Durante estas semanas había comprendido que es imposible vivir sin peligro. Ni mi hijo ni yo por mucho que me lo propusiera podríamos estar completamente a salvo. Todo es peligro y no se puede saber cuál de todos los peligros es el que nos matará. Hay peligros que saltan a la cara y otros que están entre bambalinas al acecho y no se puede saber cuál es peor.
Julián me escuchaba muy atentamente y me miraba como si fuese la primera vez que me oía hablar. Entonces metió la mano en el bolsillo del chaquetón, colgado en el respaldo de la silla, y sacó una bolsita de plástico con algo dentro.
—Toma, es un talismán. Ahora te vendrá mejor a ti que a mí.
Lo que había en la bolsita era simplemente arena, arena tostada, todavía tenía algunos puntos brillantes y me la guardé en el bolsillo del pantalón. Hacía ya algún tiempo que había dejado de pensar que Julián era un loco. Era un hombre muy cuerdo y muy práctico, el que estaba loco era el mundo.

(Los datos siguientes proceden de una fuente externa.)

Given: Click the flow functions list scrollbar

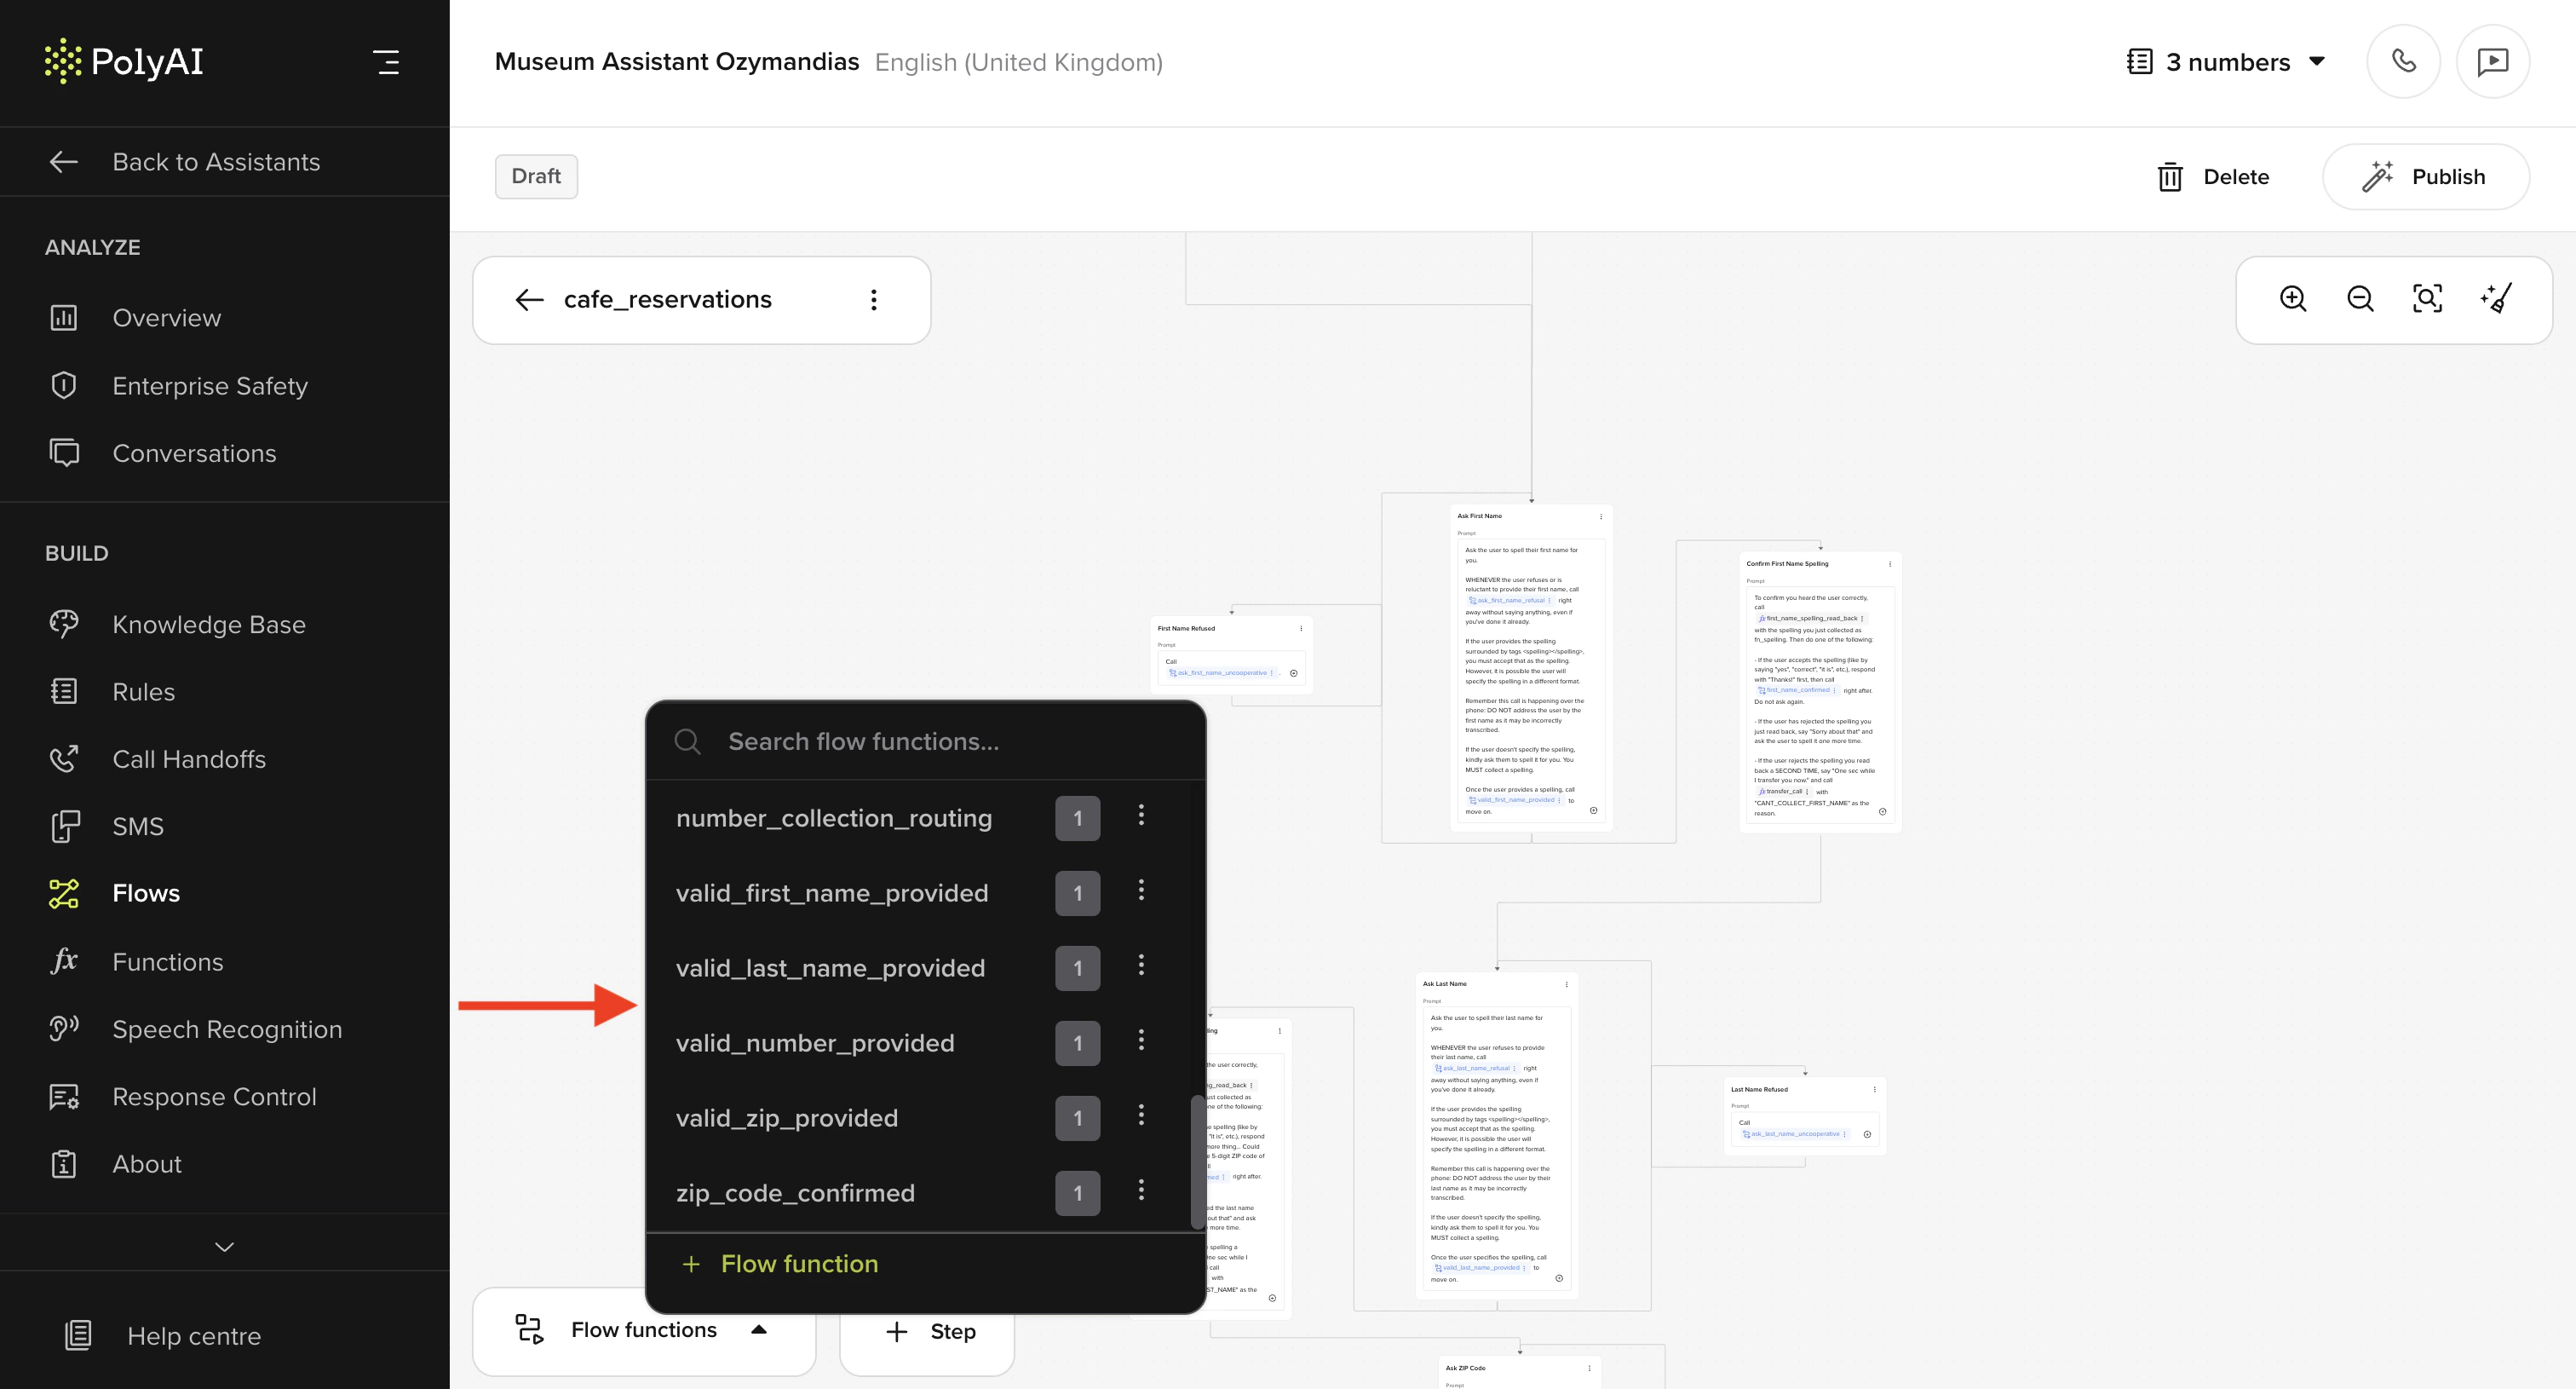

Acordamos vernos al día siguiente en este mismo sitio a eso de las ocho, cuando presumiblemente estarían los resultados de los análisis, y si teníamos que dejar algún mensaje lo dejaríamos debajo de la piedra C. Y regresé a casa relativamente contenta porque el asunto en el que estaba metida se movía, iba hacia delante, porque no estaba sola, estaba Julián, y porque por una vez en la vida quería terminar algo que había empezado. Con lo que no contaba era con un nuevo sobresalto.
Entré alegremente en Villa Sol. Eran las cinco y media y Fred y Karin tenían cara de acabar de levantarse de la siesta, estaban estirándose, bostezando y tratando de espabilarse. Les ofrecí hacer un té y les pareció una gran idea. Fred puso un partido de tenis en la televisión, probablemente la Copa Davis, y Karin subió a la habitación a cambiarse porque ella solía echarse la siesta en el sofá llenando la casa de ronquidos.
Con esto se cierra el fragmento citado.